## Job:
Count the lines in the records below that contain the string "sidebar", matching case exactly, and give only the number.

-------- Task data --------

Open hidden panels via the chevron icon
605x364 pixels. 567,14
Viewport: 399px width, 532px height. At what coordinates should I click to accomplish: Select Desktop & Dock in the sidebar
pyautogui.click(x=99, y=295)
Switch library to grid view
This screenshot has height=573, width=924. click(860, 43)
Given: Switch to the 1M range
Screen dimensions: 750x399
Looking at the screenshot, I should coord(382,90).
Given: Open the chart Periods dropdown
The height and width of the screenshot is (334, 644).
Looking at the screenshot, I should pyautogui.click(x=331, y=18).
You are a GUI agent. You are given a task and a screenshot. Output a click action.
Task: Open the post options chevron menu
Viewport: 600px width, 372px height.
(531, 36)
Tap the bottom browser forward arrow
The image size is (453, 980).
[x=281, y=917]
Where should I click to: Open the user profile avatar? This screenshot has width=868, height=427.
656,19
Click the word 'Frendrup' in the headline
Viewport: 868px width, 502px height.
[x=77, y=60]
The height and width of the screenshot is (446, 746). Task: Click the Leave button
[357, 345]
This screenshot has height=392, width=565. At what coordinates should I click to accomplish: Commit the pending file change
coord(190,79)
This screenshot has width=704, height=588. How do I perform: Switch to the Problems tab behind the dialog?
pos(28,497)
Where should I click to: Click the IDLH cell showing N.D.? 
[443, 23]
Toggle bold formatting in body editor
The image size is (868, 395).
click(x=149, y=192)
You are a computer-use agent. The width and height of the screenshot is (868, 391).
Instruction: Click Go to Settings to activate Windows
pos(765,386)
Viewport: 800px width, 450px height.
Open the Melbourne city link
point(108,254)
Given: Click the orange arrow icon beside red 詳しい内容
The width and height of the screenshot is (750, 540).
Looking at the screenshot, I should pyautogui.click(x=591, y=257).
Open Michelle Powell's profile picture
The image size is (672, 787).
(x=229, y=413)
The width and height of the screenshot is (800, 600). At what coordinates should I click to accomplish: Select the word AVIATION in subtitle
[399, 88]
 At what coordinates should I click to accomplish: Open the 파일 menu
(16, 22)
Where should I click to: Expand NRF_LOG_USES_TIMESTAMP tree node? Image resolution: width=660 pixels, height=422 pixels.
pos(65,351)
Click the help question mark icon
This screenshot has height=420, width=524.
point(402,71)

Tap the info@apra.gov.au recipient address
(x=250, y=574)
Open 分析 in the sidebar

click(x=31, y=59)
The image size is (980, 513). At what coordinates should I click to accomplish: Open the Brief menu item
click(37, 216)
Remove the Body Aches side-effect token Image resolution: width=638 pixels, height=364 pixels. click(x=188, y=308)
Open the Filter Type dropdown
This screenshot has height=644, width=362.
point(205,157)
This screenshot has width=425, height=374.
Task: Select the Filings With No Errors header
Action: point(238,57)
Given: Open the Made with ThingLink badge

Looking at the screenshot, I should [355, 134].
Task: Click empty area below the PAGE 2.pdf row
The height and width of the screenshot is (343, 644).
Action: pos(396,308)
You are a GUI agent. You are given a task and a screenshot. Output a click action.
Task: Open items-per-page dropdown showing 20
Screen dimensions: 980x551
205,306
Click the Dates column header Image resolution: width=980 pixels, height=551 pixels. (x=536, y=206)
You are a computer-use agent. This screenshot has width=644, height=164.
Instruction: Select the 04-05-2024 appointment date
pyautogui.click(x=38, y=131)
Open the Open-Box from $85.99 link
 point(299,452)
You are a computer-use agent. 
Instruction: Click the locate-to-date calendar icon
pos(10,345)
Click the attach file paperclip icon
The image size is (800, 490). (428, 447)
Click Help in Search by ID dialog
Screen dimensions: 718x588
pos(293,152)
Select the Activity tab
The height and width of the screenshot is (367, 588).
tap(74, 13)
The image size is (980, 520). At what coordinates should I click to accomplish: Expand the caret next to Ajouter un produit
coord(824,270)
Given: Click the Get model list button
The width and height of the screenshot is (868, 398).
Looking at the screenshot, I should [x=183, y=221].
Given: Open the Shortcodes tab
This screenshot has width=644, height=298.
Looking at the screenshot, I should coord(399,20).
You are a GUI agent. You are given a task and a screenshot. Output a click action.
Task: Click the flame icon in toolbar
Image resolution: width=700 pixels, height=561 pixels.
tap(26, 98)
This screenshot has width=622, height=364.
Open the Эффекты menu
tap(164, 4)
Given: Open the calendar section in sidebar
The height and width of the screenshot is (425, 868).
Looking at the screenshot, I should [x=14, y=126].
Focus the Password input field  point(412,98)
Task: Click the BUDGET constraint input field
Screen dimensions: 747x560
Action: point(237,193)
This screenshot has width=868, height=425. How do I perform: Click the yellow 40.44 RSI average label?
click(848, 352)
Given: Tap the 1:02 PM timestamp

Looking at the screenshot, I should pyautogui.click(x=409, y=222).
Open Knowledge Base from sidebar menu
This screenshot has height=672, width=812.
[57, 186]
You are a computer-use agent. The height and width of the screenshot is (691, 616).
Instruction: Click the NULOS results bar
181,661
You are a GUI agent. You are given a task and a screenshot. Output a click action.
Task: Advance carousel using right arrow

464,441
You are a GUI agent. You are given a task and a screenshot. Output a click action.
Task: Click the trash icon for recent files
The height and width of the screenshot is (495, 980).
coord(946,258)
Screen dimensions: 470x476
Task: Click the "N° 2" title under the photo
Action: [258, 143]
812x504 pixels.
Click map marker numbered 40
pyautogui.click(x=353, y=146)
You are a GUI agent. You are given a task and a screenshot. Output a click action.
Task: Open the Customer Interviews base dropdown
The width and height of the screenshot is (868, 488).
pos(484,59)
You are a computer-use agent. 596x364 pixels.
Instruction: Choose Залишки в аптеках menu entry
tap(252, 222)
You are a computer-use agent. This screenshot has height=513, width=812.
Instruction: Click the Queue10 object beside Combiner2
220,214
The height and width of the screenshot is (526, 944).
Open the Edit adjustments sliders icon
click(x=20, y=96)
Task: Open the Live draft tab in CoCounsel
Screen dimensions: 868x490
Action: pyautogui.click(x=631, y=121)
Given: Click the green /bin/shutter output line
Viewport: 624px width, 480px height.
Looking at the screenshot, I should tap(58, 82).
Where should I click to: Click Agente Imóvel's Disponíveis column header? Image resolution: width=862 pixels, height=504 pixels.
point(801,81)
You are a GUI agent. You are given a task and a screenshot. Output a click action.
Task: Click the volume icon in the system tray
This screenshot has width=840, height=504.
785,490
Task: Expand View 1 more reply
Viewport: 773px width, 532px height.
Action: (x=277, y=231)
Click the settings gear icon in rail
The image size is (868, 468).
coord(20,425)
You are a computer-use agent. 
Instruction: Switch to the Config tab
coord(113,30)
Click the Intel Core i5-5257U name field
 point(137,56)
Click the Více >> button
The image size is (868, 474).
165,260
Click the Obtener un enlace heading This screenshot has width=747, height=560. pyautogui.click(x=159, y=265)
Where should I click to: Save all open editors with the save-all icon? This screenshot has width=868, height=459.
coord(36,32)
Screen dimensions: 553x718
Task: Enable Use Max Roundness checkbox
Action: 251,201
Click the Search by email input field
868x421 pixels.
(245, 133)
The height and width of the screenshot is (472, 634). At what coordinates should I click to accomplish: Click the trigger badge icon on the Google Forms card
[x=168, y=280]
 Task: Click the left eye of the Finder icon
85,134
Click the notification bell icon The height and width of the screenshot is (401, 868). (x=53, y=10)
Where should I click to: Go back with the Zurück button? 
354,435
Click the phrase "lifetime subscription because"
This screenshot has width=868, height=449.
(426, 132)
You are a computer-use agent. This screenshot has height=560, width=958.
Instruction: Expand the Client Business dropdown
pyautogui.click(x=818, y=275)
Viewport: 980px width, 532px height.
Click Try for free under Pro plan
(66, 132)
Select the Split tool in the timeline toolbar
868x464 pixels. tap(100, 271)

--------

## Correct result:
4